Fat Mac's Smokehouse is a barbeque restaurant located in Beaumont, Texas. On or about November 20, 2006, one of the Plaintiffs, Blue Water Endeavors, LLC (hereafter "Blue Water") purchased the restaurant and the real property on which it was located. The individual plaintiffs in this proceeding, Robert and Dawn Nordberg, serve as the principals and sole owners of Blue Water. Following the closing of the sale in 2006, Blue Water began operating the restaurant under the assumed name Fat Mac's Smokehouse, which it had acquired as a part of the sale.
Subsequent to the sale, Fat Mac's did not financially perform to the level projected and it began experiencing financial difficulties due to significant shortfalls in revenue. As a result, Blue Water began contemplating the sale of the real property upon which the restaurant was located in order to move the business to a more fertile location.

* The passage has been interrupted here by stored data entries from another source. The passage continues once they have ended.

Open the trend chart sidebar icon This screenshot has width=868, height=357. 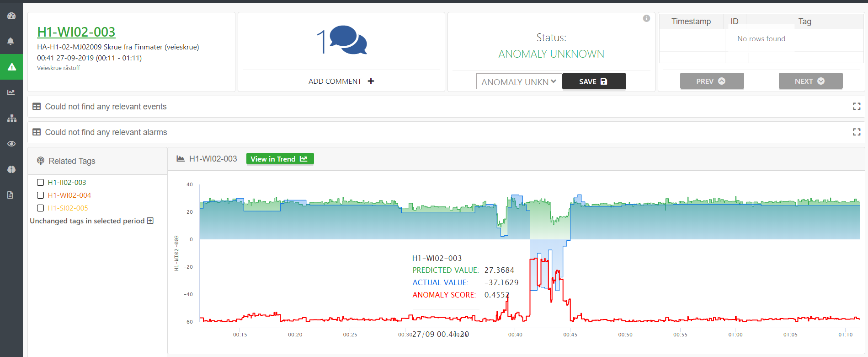[x=11, y=92]
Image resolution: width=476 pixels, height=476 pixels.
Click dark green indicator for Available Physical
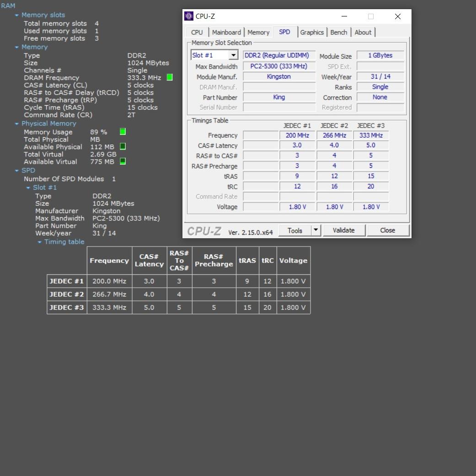tap(123, 146)
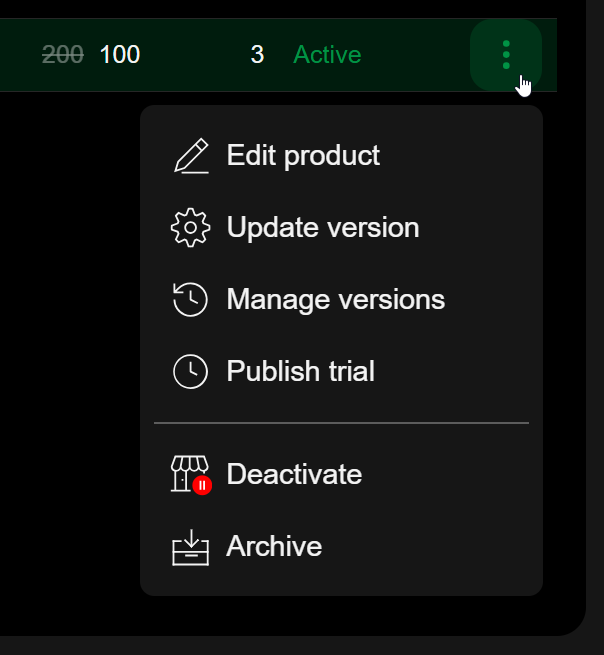604x655 pixels.
Task: Click the number 3 in the product row
Action: click(x=257, y=55)

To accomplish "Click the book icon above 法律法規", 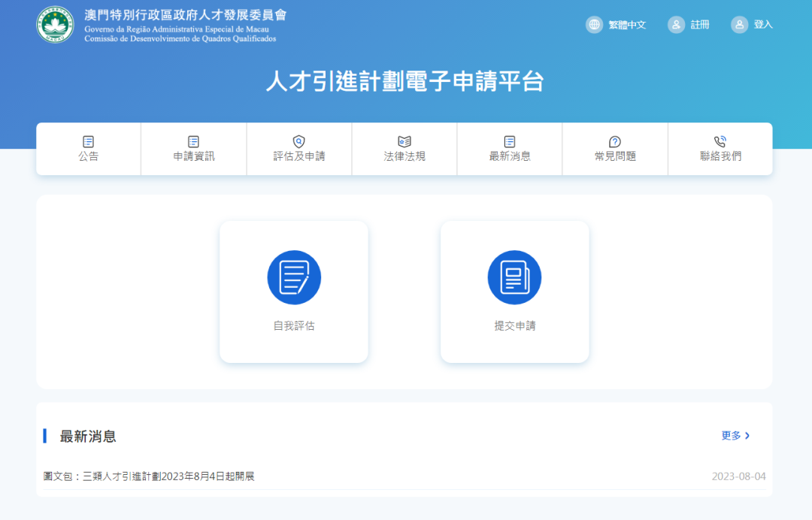I will [x=404, y=141].
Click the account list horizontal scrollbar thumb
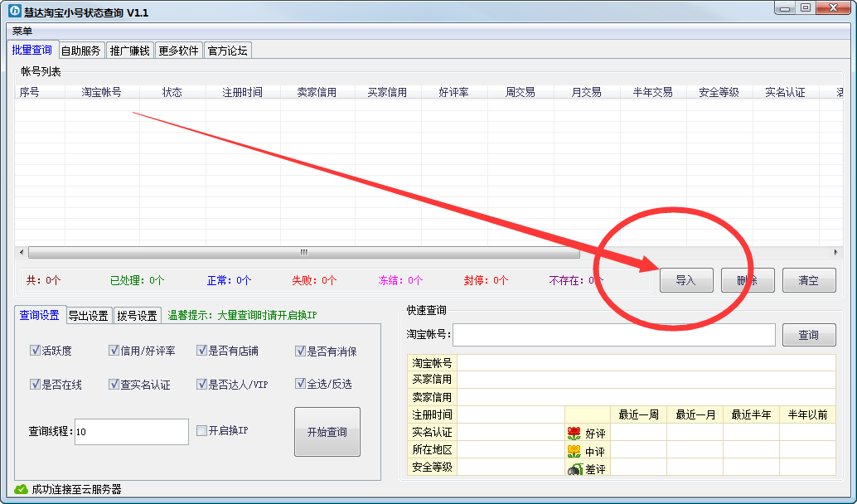This screenshot has height=504, width=857. (303, 252)
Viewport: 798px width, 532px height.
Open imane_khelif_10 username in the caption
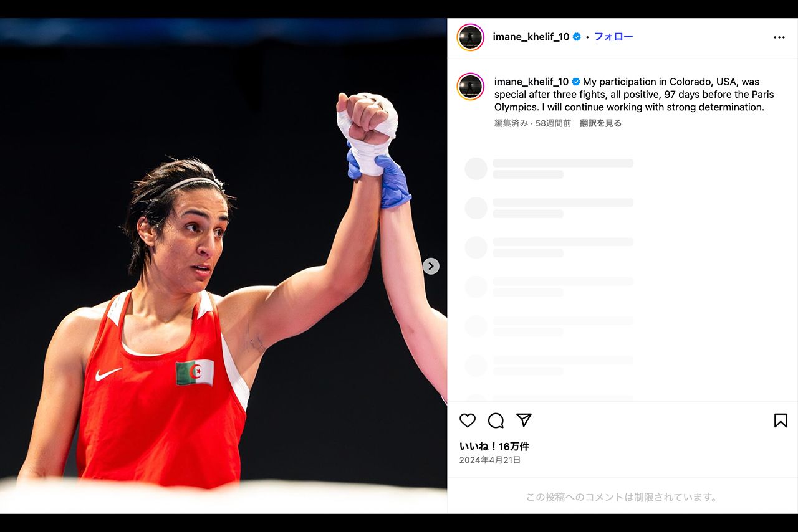tap(532, 82)
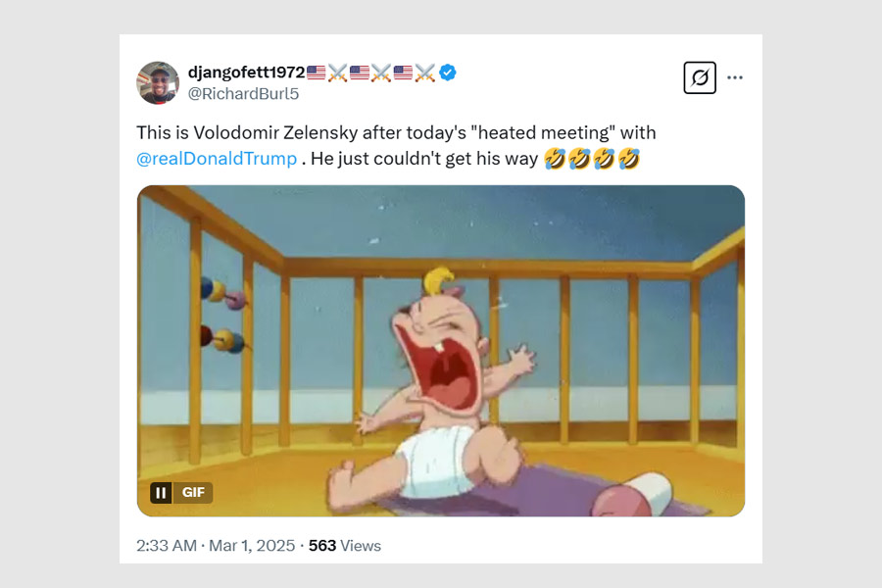
Task: Click the first US flag emoji in name
Action: click(317, 72)
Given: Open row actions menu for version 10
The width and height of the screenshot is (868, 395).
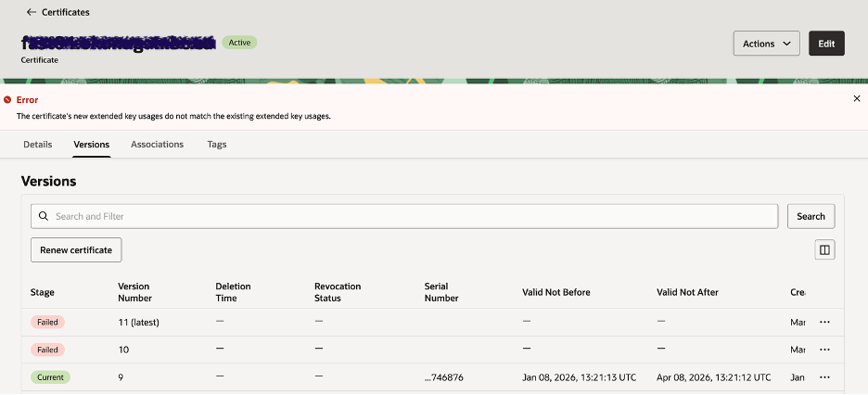Looking at the screenshot, I should [824, 350].
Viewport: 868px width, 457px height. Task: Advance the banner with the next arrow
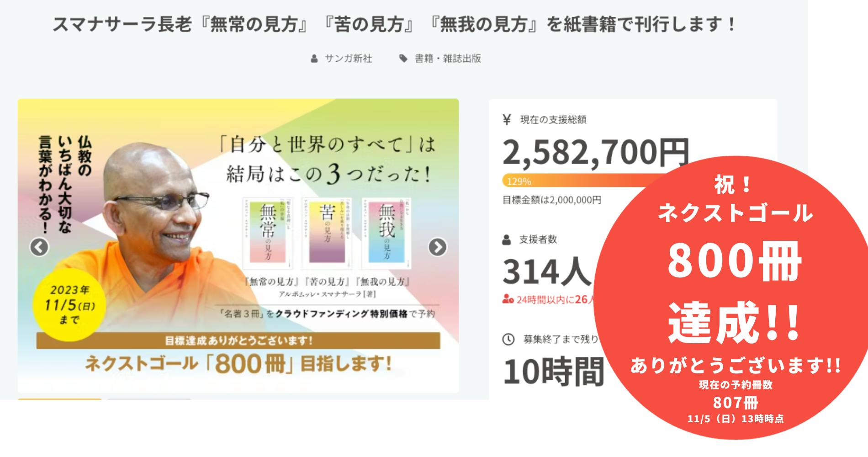point(437,247)
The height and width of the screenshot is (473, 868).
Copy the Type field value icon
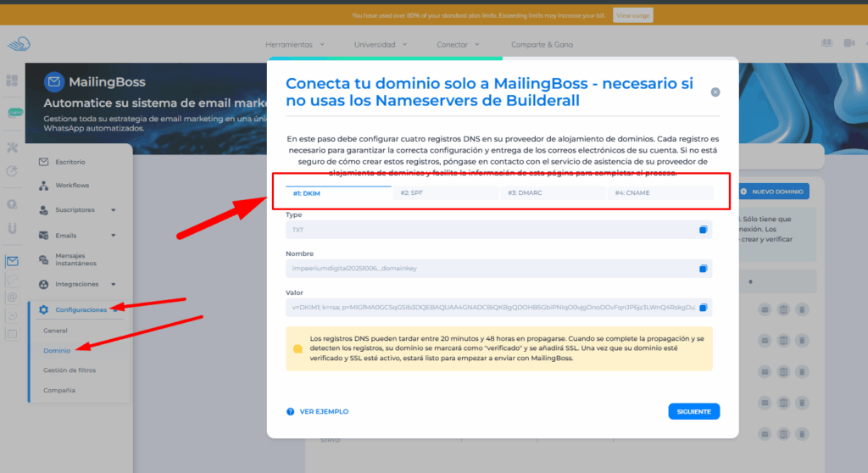coord(703,230)
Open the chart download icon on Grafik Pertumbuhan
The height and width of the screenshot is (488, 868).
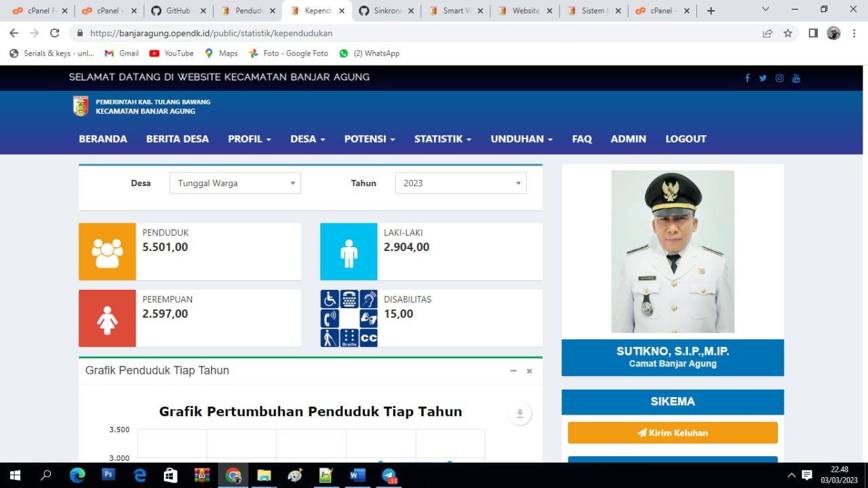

However, appraisal and market analysis on the real property demonstrated that the value of that property was less than one-half of that paid for it in the original sale. This loss of value made any sale of the property unfeasible and the ongoing difficulties eventually forced the Nordbergs to pay the outstanding bills for the company as they came due.
Eventually, Blue Water's financial troubles exhausted the Nordbergs' ability to keep the company afloat and the company faced foreclosure by a secondary lienholder on the real property. To avoid this fate, Blue Water filed in this Court a voluntary petition for relief under Chapter 11 of the Bankruptcy Code on August 27, 2008. In fulfillment of its statutory duties as a debtor, Blue Water filed the required schedules and statements on September 9, 2008. Such schedules made no reference to any pending litigation nor did they reveal any potential litigation claims held by the Debtor at the time of the filing of bankruptcy. While under the protection of the Court, Blue Water was designated as a small business debtor and served as a debtor-in-possession pursuant to § 1107 of the Bankruptcy Code.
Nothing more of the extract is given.